═══ Raw data ═══

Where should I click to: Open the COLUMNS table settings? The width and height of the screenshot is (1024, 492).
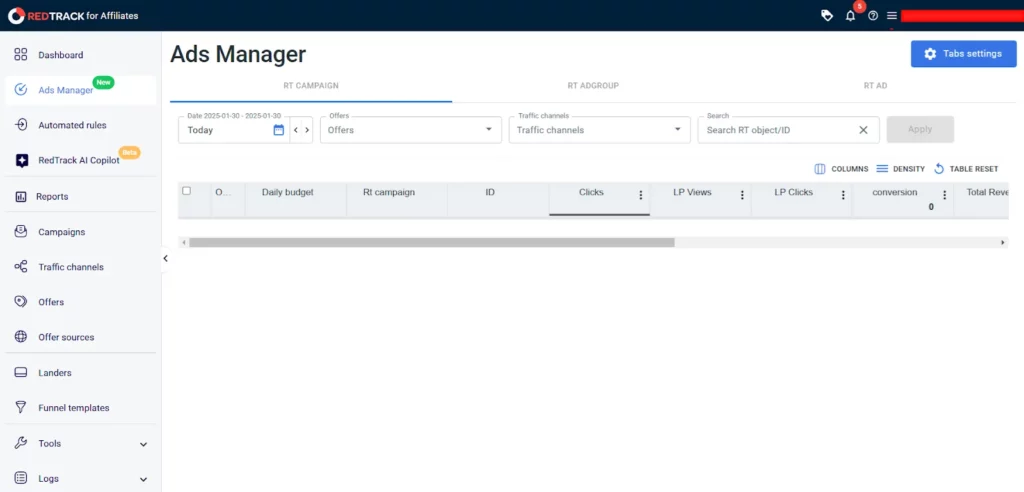tap(841, 169)
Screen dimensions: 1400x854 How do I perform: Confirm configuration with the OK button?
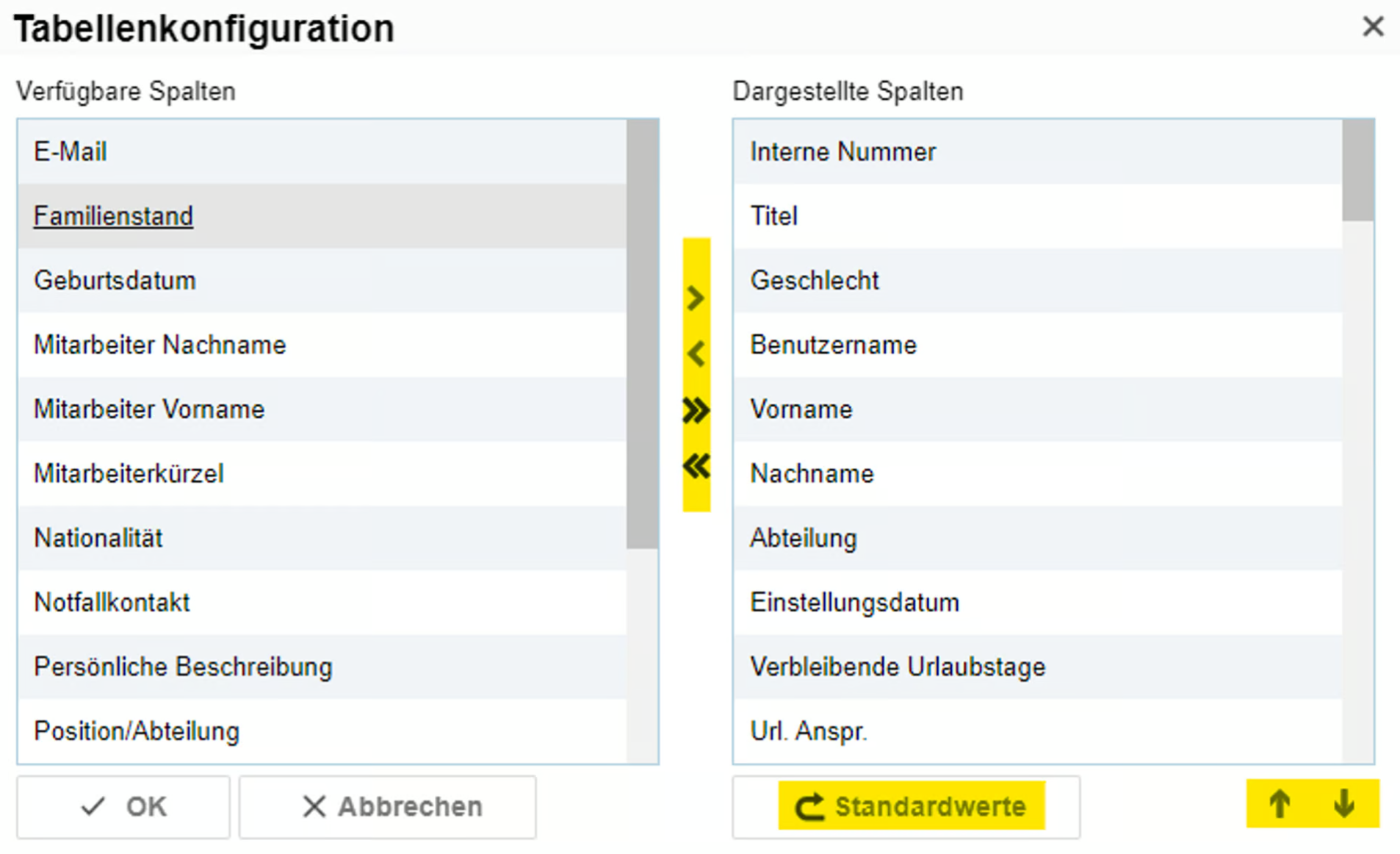(123, 806)
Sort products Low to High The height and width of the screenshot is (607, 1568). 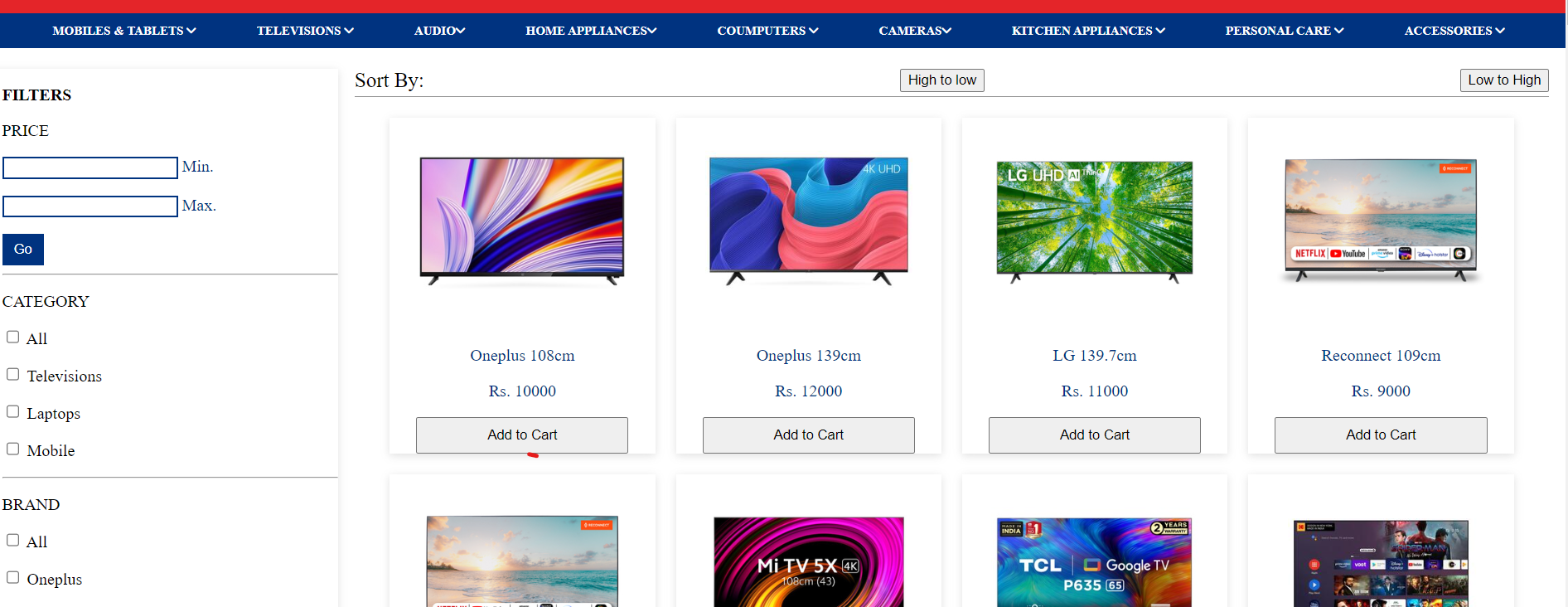[1504, 80]
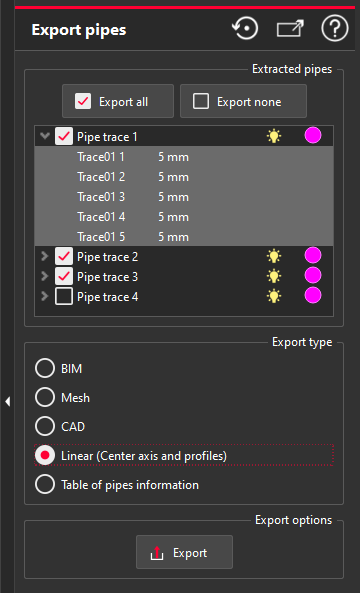Expand the Pipe trace 2 tree node
The width and height of the screenshot is (360, 593).
(45, 256)
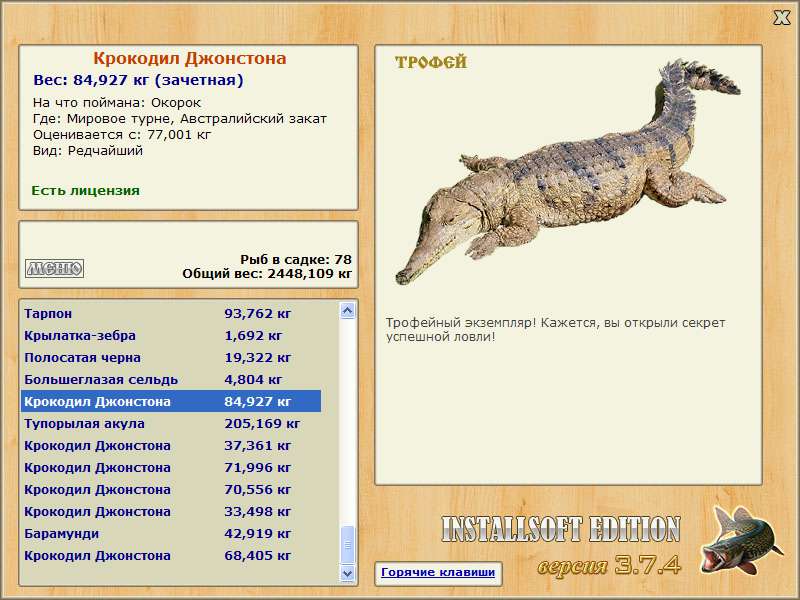Open the Горячие клавиши link

[x=437, y=573]
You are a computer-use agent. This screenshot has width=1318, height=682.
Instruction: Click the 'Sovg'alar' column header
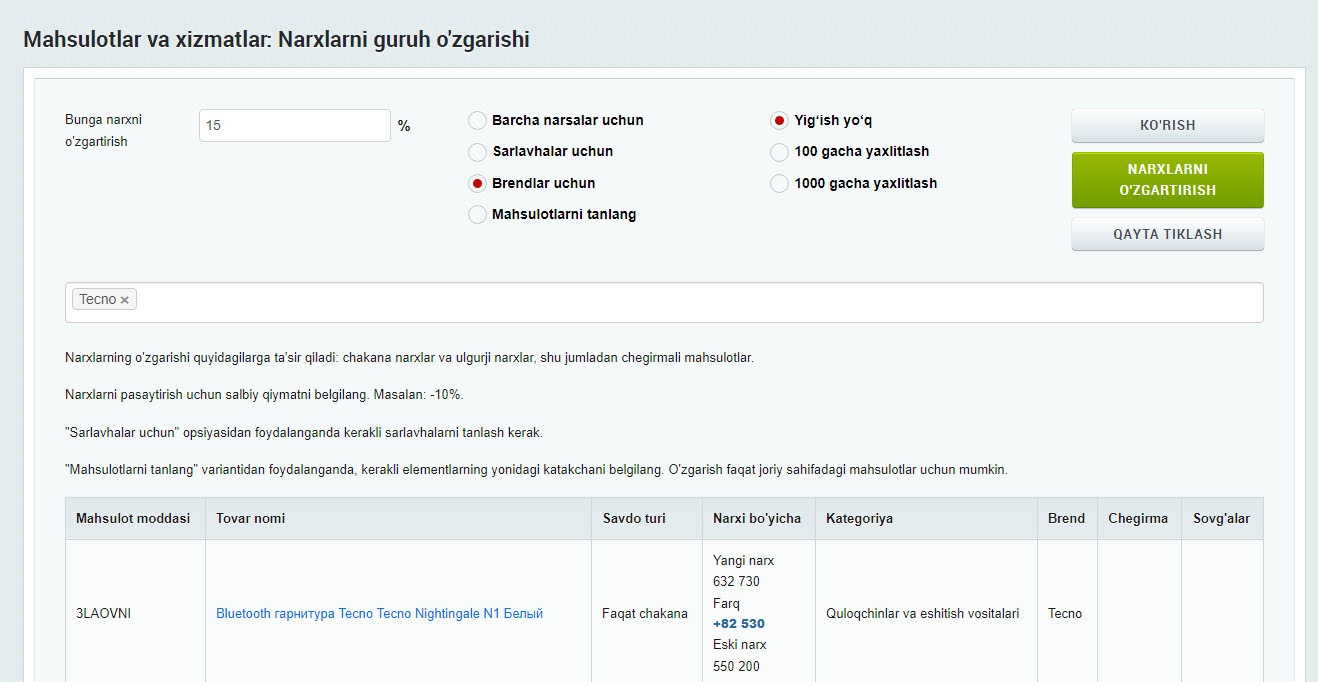(x=1221, y=518)
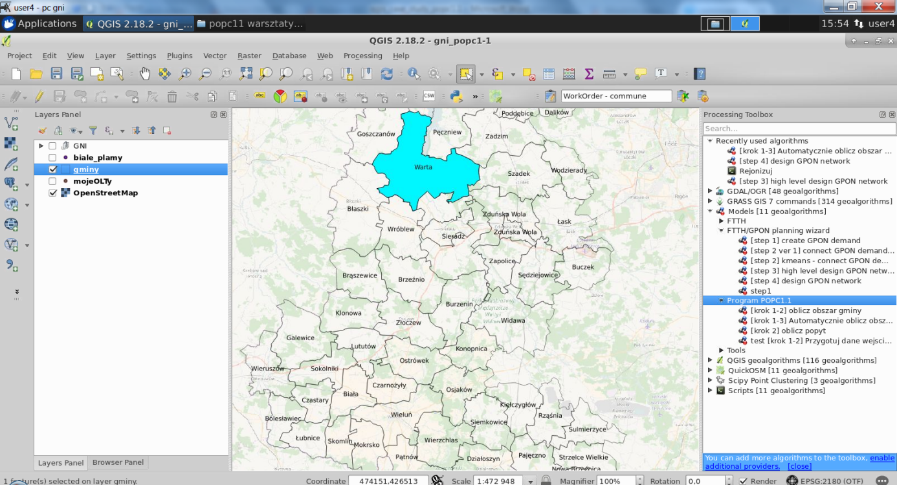This screenshot has height=485, width=897.
Task: Open the Python console icon
Action: pos(454,97)
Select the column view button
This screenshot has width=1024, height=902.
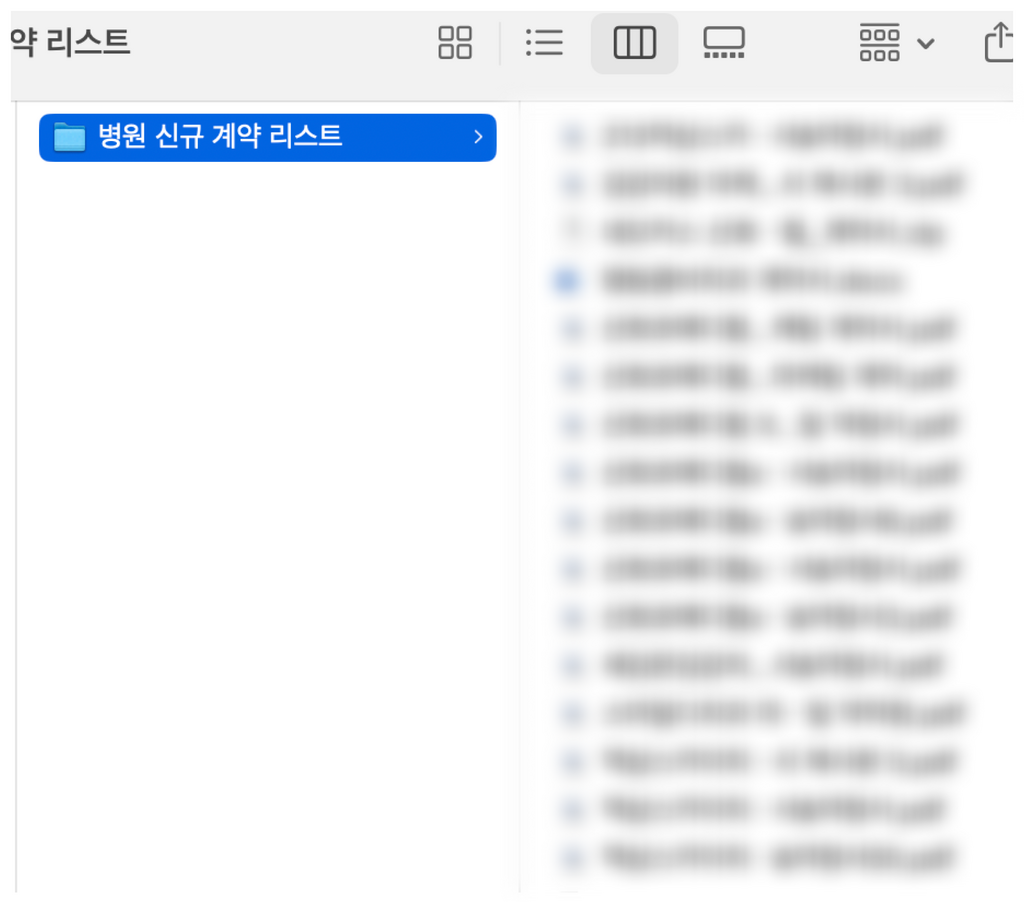point(634,43)
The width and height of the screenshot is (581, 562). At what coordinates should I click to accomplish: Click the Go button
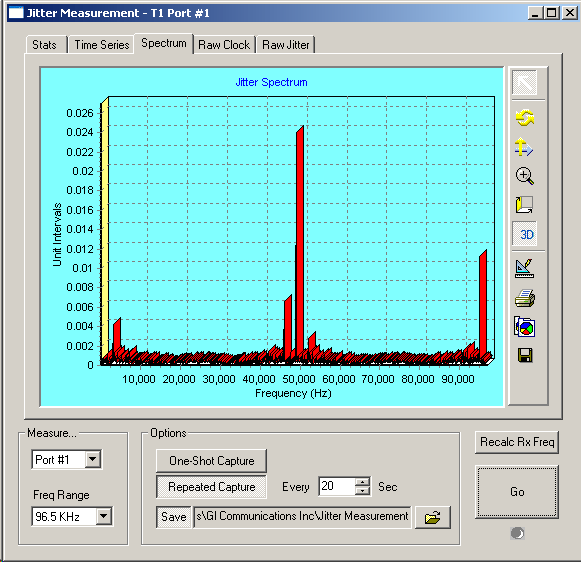(517, 492)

═══

◆ Work required ◆
All lines from the line with "Select the column view button" through the final line of the data, both included, are to be repeated exactly; no other lines and no pictures.

◆ Written response ◆
Select the column view button
This screenshot has width=1024, height=902.
point(634,43)
The width and height of the screenshot is (581, 562). At what coordinates should I click to accomplish: Click the Go button
(517, 492)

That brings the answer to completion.